The introduction featured a series of speakers who each took turns lining up to express their discontent with the current political climate surrounding immigration policy. Ranging from executive director of the Human Rights Initiative of North Texas, Bill Holston, Democratic Texas state representative, Victoria Neave, to a University of Oklahoma college student, Alona Kemp, each delivered a speech about the with conviction and enthusiasm that frequently sent chills down my goose-bumped body as water filled my eyes. Kemp, whose speech emphasized the Latin phraseology that America was founded on: E Pluribus Unum: Out of Many, One, read, as her lips quivered and her voice trembled on a podium looking into a sea of thousands of captivated protesters:
“Anyone with a heart knows this is not right. Anyone who has ever wanted to protect someone knows this isn’t right. Anyone who has ever loved someone knows this is not right. You simply have to witness it to know this isn’t right.”
Neave also took an emotional route with the delivery of her speech. Referring to the administration’s views of immigrants as an “infestation,” she spoke about the trials and tribulations that come with crossing the border.
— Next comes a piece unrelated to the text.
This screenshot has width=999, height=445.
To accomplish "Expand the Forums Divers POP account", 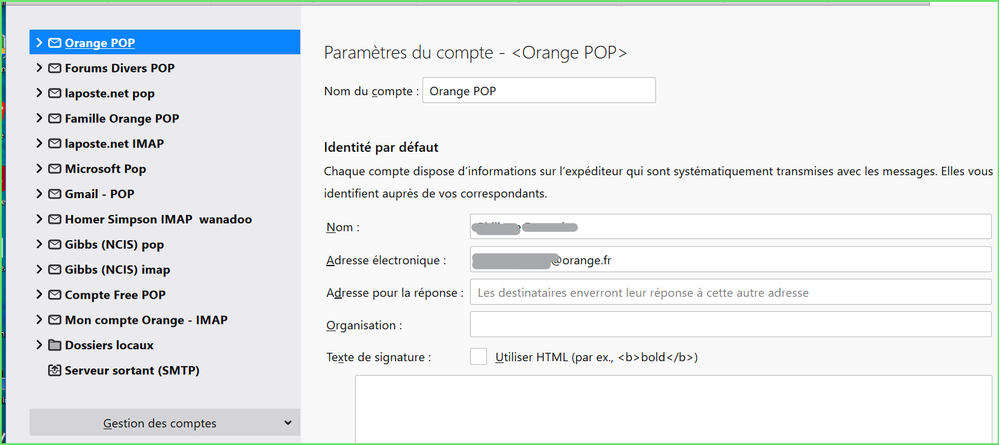I will [x=39, y=68].
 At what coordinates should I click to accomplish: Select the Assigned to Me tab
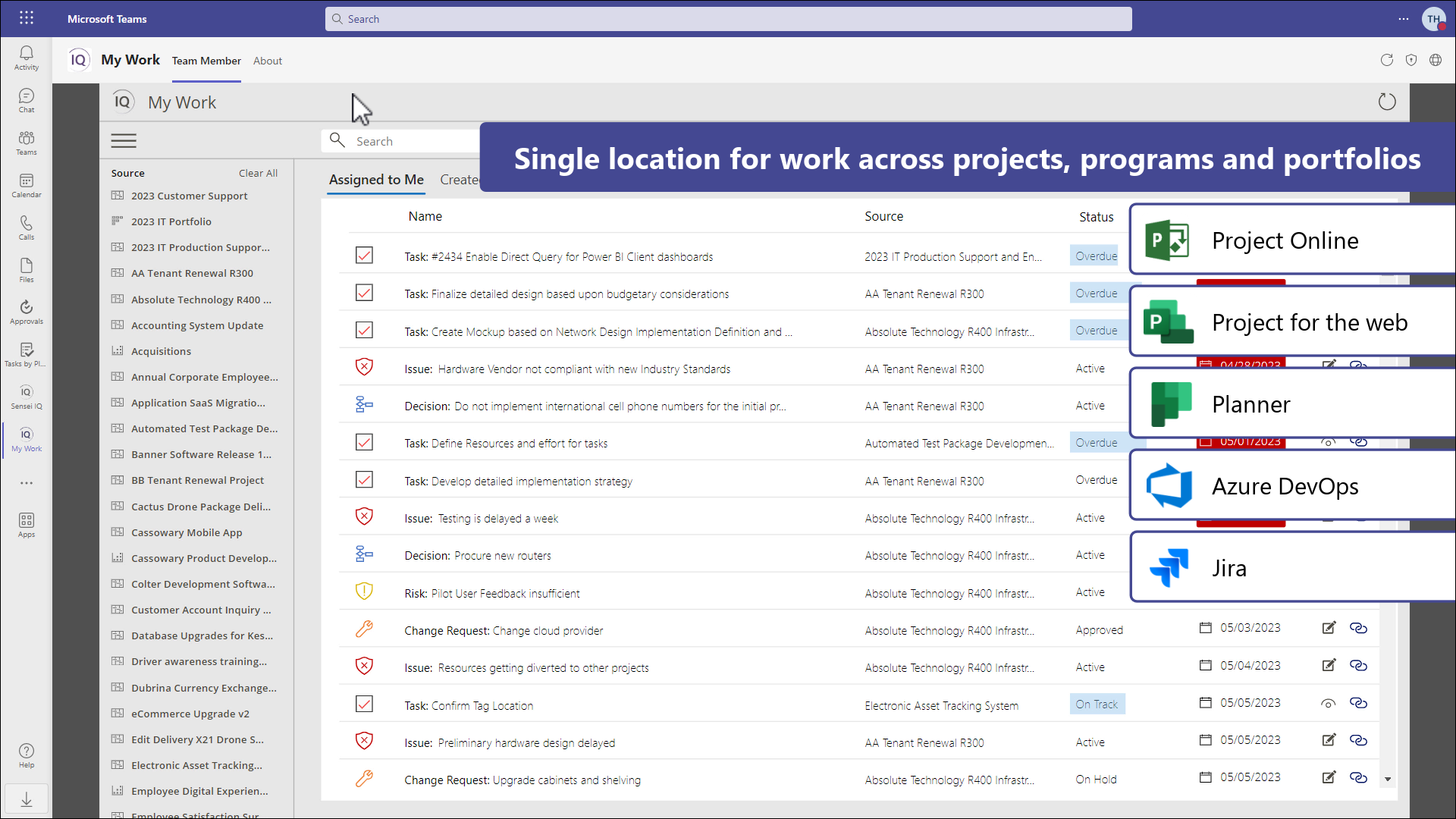(376, 180)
She relayed the idea that the governmental focus is too much on the illegality of crossing and not enough about the dangers, courage, and uprooting of a life one has known for so long. We frequently forget how conditioned we are as beings to cling to comfort, when change is truly the only constant. Neave continued:
“Who is more worthy of our great country of America than those who would cross country, who would cross deserts, at the risk of death to taste our freedom?”
After the speakers, leaders, both in the front and back of the crowd, took to the corner of Marilla St. and Akard St., loud speakers in hand, to begin the march. A series of chants grew louder and louder with police walking alongside the mob, directing traffic, and intervening between protesters and counter-protesters. Some of the chants were as follows:
In an interview with SMU graduate, Jessica Jancose, she articulated the brutality behind America’s correlation between borders and migrants:
“It’s so cruel to deny people that right to cross. If we’re allowed to have borders, then people are also allowed to be migrants. It’s important to keep families together and it’s important to abolish ICE because you shouldn’t be detained for migrating.”
Morgan Alambert, a student from Texas State University emphasized the meaning of family in her interview. Central to the immorality of the policy, Alambert said:
“We all should have the ability to have someone embrace us, hug us, love us, whenever we need it. Family is vital because it’s one of the essentials to being human.”
With protests happening all over the country, President Trump’s Department of Justice issued a statement declaring that families will be kept together indefinitely in immigration detention while their cases are pending before the court.
Of course the question arises, for how long will they be detained and kept in these correctional facilities, but for now, reuniting families and keeping them together is a human rights win on every front and is only partial to what protesters took to the streets for.